What you have to do —
Begin at the line that holds "At what coordinates should I click to accomplish: Select" and copy each line exactly until the data below ends, including that last line but no pictures.

[Stored items]
----------

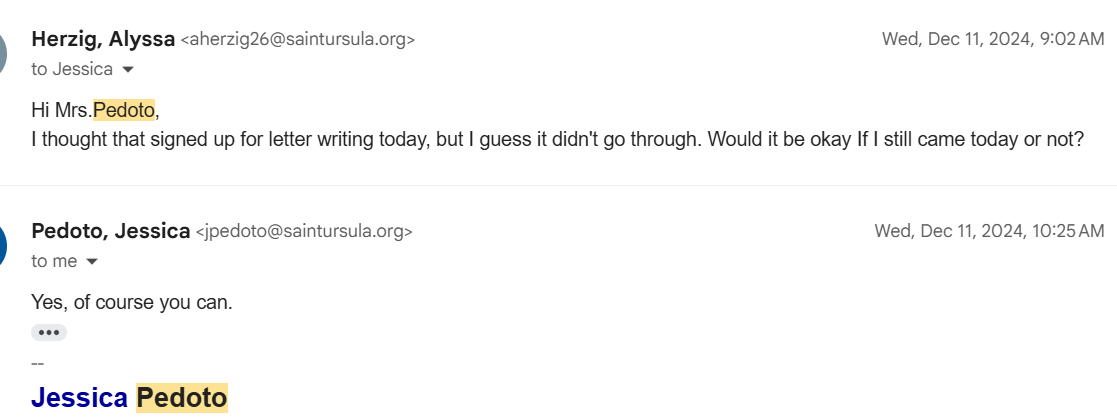Click sender name "Pedoto, Jessica"
Screen dimensions: 1117x417
(111, 231)
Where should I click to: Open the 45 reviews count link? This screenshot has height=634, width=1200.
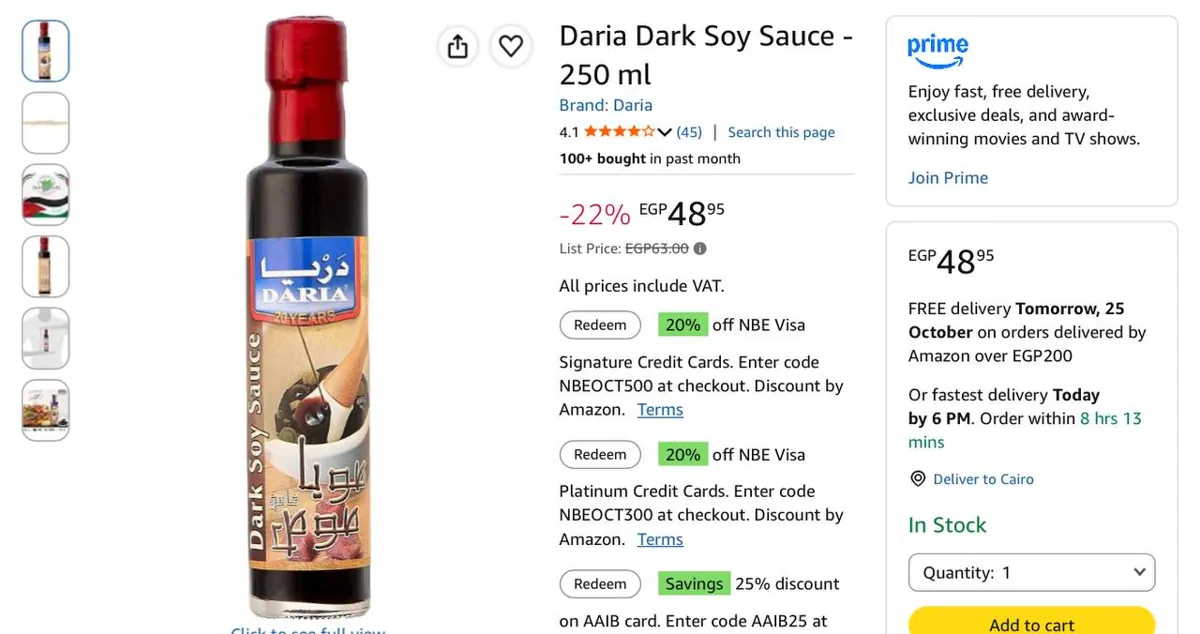pos(689,132)
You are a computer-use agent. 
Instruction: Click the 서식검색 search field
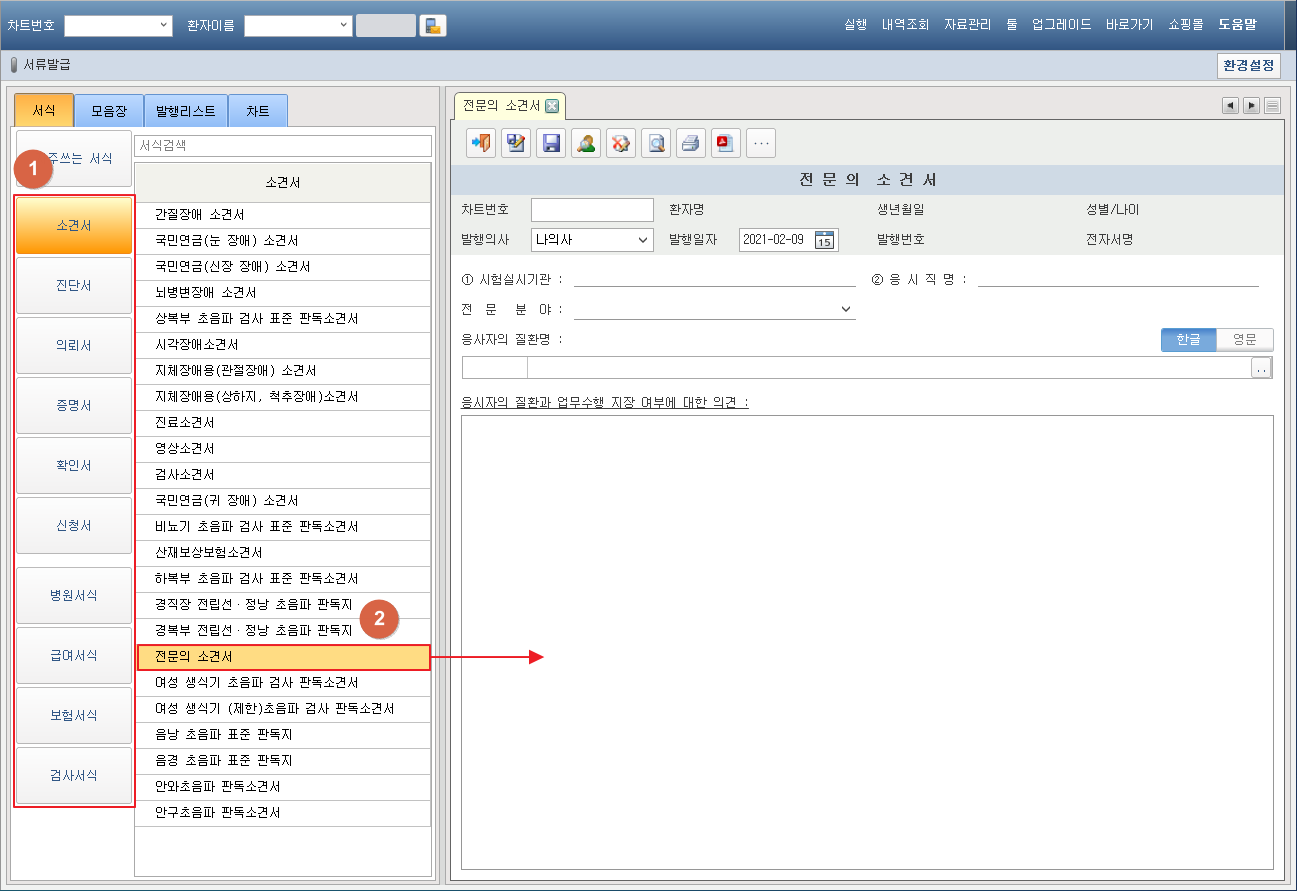(282, 146)
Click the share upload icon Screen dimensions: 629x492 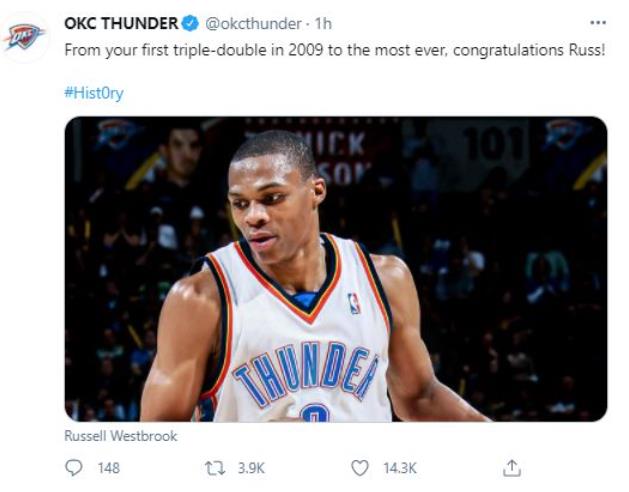[512, 467]
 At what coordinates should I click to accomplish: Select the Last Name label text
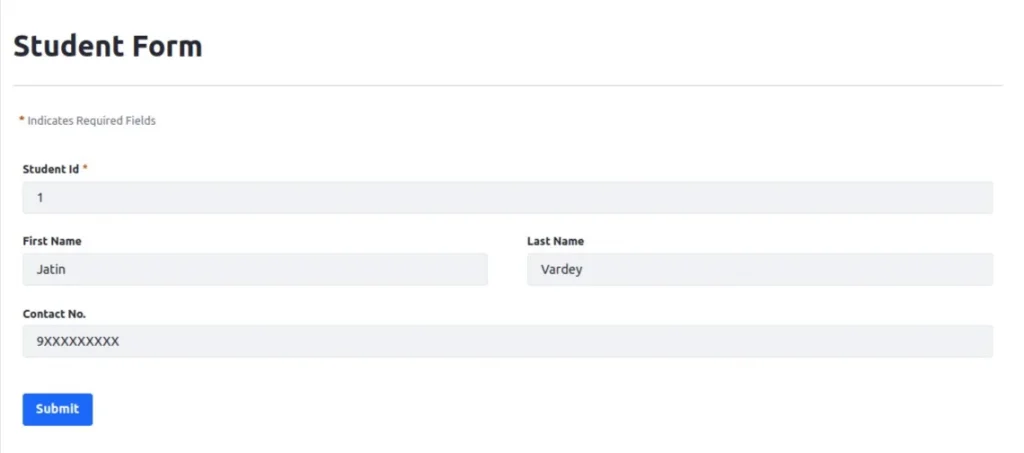555,241
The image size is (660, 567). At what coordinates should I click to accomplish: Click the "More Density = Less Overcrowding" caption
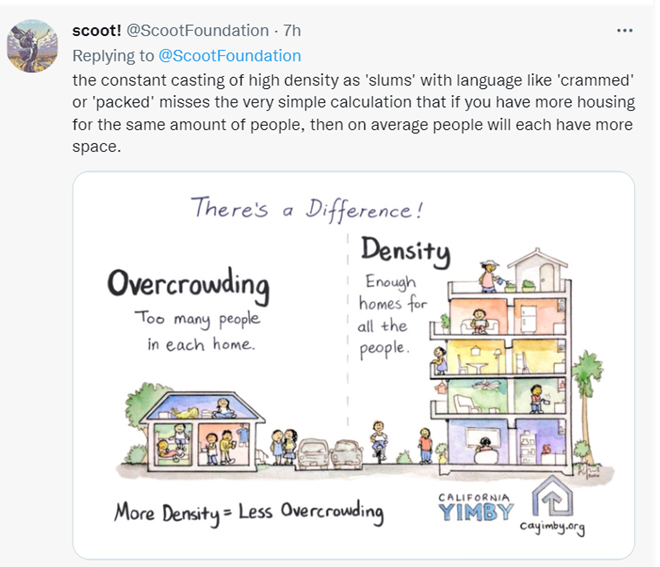(248, 512)
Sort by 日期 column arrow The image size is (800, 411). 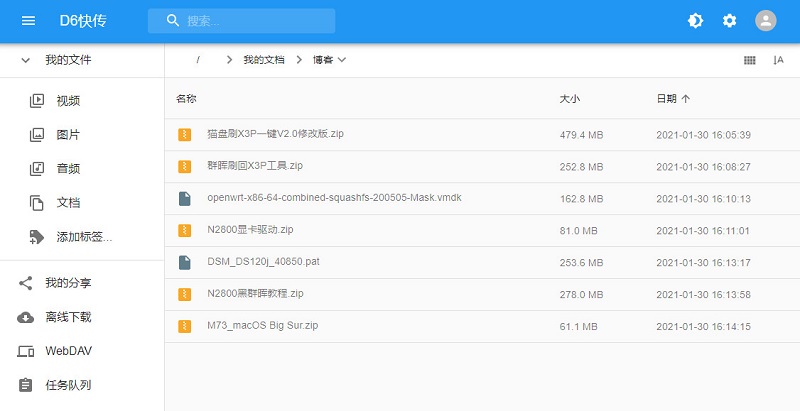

----------

Your response —
 At what coordinates should I click to accomplish: Select the Last Name label text
555,241
The image size is (660, 567). At what coordinates should I click to accomplish: Click the "More Density = Less Overcrowding" caption
(248, 512)
Sort by 日期 column arrow The image size is (800, 411). 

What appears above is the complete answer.